Para resgatar seu eleitorado, o PT precisou da liderança pessoal do presidente Lula. Volta ao Congresso, depois das eleições deste ano, como primeira bancada na Câmara e segunda no Senado. A relação com o novo governo, todavia, será outra.
Há quem aposte na total dependência de Dilma Rousseff ao partido, já que seu vínculo com o PT é muito menos forte que o de Lula - e a presidente eleita depende do apoio do seu partido no Congresso. Há quem assegure o contrário: que o PT, em disputa dentro do governo com o PMDB, será subserviente à presidente eleita. A soma de um presidencialismo forte como o brasileiro e um partido articulado como o PT, todavia, pode resultar numa relação talvez mais equilibrada do que a mantida entre o PT e Lula. Partido e presidente se misturavam, tanto internamente como para o eleitor, embora Lula, depois de 2005, tenha se tornado muito maior do que o PT. Dilma e o PT não se misturam, mas dependem um do outro. Isso não é uma desvantagem, mas apenas um dado novo, que indica que a relação da presidente eleita com o seu partido será diferente. Se a distância entre ambos se resolver com a formulação de políticas públicas e no debate político, essa relação pode ganhar qualidade. Se ficar na disputa por espaço político no governo, pode perder qualidade. É o que se saberá a partir de 1º de janeiro.
Se Dilma Rousseff fizer do debate político o elemento de ligação com o seu partido, poderá manter nos mesmos termos a relação com outros partidos aliados de perfil clientelista, como o PMDB. A presidente eleita tem a seu favor também uma base de apoio parlamentar reforçada, que Lula não teve a sorte de ter em nenhum dos seus dois governos. Isso fortalece Dilma e enfraquece os partidos da coalizão, já que as dissensões podem ter efeito limitado de pressão dos partidos sobre o governo. Nos dois mandatos de Lula, se uma parcela muito grande do PMDB roesse a corda, não era possível aprovar nenhuma medida importante. Hoje, a base é mais diversificada. A dissidência pode prejudicar mais ao partido desunido do que ao governo.

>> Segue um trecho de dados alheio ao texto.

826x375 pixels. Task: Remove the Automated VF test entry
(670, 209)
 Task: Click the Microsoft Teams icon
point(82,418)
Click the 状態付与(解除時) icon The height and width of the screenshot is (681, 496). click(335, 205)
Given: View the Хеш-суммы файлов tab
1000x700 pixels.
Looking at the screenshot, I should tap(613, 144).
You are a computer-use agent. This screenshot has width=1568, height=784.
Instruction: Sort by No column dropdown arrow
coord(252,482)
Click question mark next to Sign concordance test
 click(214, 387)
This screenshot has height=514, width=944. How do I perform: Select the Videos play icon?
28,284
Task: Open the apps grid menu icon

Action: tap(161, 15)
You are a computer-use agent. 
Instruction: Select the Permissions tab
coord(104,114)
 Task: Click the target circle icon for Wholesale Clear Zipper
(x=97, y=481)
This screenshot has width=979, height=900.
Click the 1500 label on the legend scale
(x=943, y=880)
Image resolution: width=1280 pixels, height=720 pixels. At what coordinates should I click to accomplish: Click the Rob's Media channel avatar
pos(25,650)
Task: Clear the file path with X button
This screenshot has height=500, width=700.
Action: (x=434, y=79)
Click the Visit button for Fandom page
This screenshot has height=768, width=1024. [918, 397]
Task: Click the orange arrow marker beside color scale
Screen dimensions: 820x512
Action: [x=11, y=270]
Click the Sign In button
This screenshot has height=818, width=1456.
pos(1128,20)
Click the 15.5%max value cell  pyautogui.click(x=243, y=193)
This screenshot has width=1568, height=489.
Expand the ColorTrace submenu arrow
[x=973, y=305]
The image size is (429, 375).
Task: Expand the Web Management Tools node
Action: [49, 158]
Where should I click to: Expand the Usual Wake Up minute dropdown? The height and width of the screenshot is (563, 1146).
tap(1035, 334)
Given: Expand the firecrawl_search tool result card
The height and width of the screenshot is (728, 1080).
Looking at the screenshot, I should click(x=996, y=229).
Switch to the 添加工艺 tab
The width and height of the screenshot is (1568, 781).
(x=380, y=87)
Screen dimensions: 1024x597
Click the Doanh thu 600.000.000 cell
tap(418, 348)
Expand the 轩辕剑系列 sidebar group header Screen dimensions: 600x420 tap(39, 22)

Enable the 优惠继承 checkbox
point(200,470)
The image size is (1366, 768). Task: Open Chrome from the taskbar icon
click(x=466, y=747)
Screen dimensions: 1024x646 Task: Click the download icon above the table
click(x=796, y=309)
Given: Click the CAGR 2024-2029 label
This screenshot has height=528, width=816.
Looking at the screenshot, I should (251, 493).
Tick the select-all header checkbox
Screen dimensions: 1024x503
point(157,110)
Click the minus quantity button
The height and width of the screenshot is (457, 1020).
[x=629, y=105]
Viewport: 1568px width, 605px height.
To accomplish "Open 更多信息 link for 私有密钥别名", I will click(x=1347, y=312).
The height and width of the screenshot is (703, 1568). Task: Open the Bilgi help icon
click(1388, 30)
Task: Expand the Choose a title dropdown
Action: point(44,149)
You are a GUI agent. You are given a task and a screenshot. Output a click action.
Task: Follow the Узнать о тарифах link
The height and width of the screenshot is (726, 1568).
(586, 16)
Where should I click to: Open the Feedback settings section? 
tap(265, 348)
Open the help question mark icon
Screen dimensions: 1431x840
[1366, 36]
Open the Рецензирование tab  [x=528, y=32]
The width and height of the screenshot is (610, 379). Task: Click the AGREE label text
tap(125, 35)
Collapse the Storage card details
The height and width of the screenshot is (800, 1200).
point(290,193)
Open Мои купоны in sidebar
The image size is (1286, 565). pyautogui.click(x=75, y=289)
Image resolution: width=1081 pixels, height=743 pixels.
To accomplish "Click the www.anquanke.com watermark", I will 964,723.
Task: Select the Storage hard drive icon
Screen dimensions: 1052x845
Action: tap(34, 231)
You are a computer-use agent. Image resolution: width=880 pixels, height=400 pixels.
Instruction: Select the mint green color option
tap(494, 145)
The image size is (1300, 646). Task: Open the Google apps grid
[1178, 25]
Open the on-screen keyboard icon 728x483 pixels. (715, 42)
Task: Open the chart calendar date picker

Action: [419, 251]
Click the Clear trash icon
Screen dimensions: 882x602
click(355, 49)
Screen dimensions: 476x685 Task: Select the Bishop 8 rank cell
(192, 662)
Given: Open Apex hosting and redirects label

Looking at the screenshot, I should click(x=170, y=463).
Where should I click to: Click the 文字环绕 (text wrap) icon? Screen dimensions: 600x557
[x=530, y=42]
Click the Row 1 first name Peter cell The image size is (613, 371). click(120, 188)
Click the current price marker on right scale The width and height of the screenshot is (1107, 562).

Existe ainda um espaço para o governo avançar na base oposicionista. Lideranças do DEM e do PSDB que têm um eleitorado mais tradicional se ressentiram muito nas últimas eleições e estão com grande dificuldade de sobrevivência. Essa é uma perspectiva que fortalece a posição do novo governo, mesmo que a adesão desse setor oposicionista não se concretize.
No dia 1º de janeiro, um carro aberto desfilará com a primeira mulher eleita presidente do Brasil. Há oito anos, o carro que se movia lentamente pela Esplanada dos Ministérios levava o primeiro operário eleito para o cargo mais alto da República. A história andou muito a partir de 1989, primeiras eleições diretas para a Presidência da República, num ritmo mais acelerado do que o carro que desfila com presidentes empossados.
Há quase 47 anos o Brasil iniciava seu último período ditatorial. Faz 25 anos que acabou o último governo militar. 21 anos nos separam da primeira eleição direta para presidente; e há 20 anos se promulgava a nova Constituição brasileira.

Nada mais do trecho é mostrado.